At this point, the code in your local software project’s directory should be as in: TODO

Why document our code?


Code documentation is often perceived as a thankless and time-consuming task with few tangible benefits and is often neglected in research projects. However, like testing, documenting our code can help ourselves and others conduct better research and produce reproducible research:

  • Good documentation captures important methodological details ready for when we come to publish our research
  • Good documentation can help us return to a project seamlessly after time away
  • Documentation can facilitate collaborations by helping us onboard new project members quickly and more easily
  • Good documentation can save us time by answering frequently asked questions (FAQs) about our code for us
  • Code documentation improves the re-usability of our code.
    • Good documentation can make our code more understandable and reusable by others, and can bring us some citations and credit
    • How-to guides and tutorials ensure that users can install our code independently and make use of its basic features
    • Reference guides and background information can help developers understand our code sufficiently to modify/extend/repurpose it.

Project-level documentation


In previous episodes we encountered several different forms of in-code documentation aspects, including in-line comments and roxygen2 function-level documentation These are an excellent way to improve the readability of our code, but by themselves are insufficient to ensure that our code is easy to use, understand and modify - this requires additional project-level documentation.

Project-level documentation includes various information and metadata about our code such as the legal terms of reusing it, describe its functionality on a high level and how to install, run and contribute to it.

There are many different types of project-level documentation including.

Technical documentation

Project-level technical documentation encompasses:

  • Tutorials - lessons that guide learners through a series of exercises to build proficiency as using the code
  • How-To Guides - step by step instructions on how to accomplish specific goals using the code.
  • Reference - a lookup manual to help users find relevant information about the software e.g. functions and their parameters.
  • Explanation - conceptual discussion of the code to help users understand implementation decisions

Project metadata files

A common way to to provide project-level documentation is to include various metadata files in the software repository together with code.

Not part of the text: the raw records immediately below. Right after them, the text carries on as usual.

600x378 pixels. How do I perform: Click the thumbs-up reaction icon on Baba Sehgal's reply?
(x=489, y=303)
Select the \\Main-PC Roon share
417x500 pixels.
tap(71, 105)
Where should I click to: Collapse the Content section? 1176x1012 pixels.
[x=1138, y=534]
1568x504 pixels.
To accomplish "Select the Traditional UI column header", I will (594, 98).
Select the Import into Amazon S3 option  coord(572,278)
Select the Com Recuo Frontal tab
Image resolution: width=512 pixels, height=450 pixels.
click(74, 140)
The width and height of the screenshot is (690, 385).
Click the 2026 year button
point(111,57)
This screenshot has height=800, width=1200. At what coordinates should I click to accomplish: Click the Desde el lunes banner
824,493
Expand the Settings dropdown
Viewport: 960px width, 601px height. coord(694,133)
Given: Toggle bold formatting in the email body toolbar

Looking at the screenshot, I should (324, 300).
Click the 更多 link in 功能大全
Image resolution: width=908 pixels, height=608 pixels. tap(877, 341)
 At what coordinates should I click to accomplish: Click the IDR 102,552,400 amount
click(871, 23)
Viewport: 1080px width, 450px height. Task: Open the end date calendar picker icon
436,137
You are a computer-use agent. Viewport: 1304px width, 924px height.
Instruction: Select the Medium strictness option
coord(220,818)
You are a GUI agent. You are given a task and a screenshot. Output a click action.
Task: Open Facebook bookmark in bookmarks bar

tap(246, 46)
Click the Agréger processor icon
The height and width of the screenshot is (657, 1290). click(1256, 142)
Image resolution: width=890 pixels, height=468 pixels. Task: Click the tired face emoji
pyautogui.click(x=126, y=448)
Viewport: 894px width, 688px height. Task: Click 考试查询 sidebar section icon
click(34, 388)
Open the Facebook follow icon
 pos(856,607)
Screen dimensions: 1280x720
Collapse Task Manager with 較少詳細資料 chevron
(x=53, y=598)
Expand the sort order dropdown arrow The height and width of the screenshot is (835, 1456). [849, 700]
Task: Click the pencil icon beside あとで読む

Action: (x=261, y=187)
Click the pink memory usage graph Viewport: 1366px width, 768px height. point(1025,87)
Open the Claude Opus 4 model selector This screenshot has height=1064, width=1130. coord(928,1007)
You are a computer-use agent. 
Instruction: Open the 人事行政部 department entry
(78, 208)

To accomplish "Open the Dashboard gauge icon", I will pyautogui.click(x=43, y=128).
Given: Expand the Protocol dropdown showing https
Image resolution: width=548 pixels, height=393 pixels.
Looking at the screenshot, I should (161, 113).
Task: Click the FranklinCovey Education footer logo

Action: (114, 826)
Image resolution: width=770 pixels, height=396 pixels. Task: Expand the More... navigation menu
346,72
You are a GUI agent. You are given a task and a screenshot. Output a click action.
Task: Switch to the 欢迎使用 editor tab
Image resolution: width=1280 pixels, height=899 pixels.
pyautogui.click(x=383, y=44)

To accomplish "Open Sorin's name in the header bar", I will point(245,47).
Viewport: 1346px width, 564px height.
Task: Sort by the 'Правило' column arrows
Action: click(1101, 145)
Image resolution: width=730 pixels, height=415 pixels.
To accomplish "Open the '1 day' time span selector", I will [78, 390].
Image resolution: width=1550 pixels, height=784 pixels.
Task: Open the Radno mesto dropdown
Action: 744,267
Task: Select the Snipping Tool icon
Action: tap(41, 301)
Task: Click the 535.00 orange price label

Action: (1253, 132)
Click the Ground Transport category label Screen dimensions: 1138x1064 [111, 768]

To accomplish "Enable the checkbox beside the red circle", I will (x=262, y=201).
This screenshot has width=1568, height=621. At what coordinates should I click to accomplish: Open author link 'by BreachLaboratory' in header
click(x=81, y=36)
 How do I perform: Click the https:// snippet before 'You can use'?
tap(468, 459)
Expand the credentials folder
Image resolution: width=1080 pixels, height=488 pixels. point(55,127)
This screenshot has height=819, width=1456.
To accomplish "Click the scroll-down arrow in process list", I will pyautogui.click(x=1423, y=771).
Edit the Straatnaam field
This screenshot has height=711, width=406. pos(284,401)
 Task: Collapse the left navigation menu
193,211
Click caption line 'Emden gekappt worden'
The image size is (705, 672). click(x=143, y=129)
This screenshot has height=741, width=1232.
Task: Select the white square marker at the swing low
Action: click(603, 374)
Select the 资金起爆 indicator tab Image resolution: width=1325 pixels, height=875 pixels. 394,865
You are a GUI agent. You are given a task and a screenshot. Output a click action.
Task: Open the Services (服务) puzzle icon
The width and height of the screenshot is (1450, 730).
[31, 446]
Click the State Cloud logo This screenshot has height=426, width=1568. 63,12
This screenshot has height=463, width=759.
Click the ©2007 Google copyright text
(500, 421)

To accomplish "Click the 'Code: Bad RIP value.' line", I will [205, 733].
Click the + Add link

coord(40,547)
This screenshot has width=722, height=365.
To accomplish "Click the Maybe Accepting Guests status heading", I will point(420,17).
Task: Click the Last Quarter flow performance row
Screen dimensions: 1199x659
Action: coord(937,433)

Many of these files can be described as “social documentation”, i.e. they indicate how users should “behave” in relation to our project. Some common examples of repository metadata files and their role are explained below:

File Description
README Provides an overview of the project, including installation, usage instructions, dependencies and links to other metadata files and technical documentation (tutorial/how-to/explanation/reference)
CONTRIBUTING Explains to developers how to contribute code to the project including processes and standards that should be followed
CODE_OF_CONDUCT Defines expected standards of conduct when engaging in a software project
LICENSE Defines the (legal) terms of using, modifying and distributing the code
CITATION Provides instructions on how to cite the code
AUTHORS Provides information on who authored the code (can also be included in CITATION)

Just enough documentation

For many small projects the following three pieces of project-level documentation may be sufficient: README, LICENSE and CITATION.

Let’s look at each of these files in turn.

README file

A README file is the first piece of documentation users are likely to read and should provide sufficient information for users to and developers to get started using your code.

Let’s create a simple README for our repository:

R

rrtools::use_readme_qmd()

NB: the README created by rrtools provides a good template. For the purposes of this course we’ll create our own.

We can start by adding a one-liner that explains the purpose of our code and who it is for.

# Spacewalks

## Overview

Spacewalks is a research compendium written in R which contains the data
and code underpinning our analysis of NASA’s extravehicular activity
datasets. It is intended for researchers who want to reproduce our analysis.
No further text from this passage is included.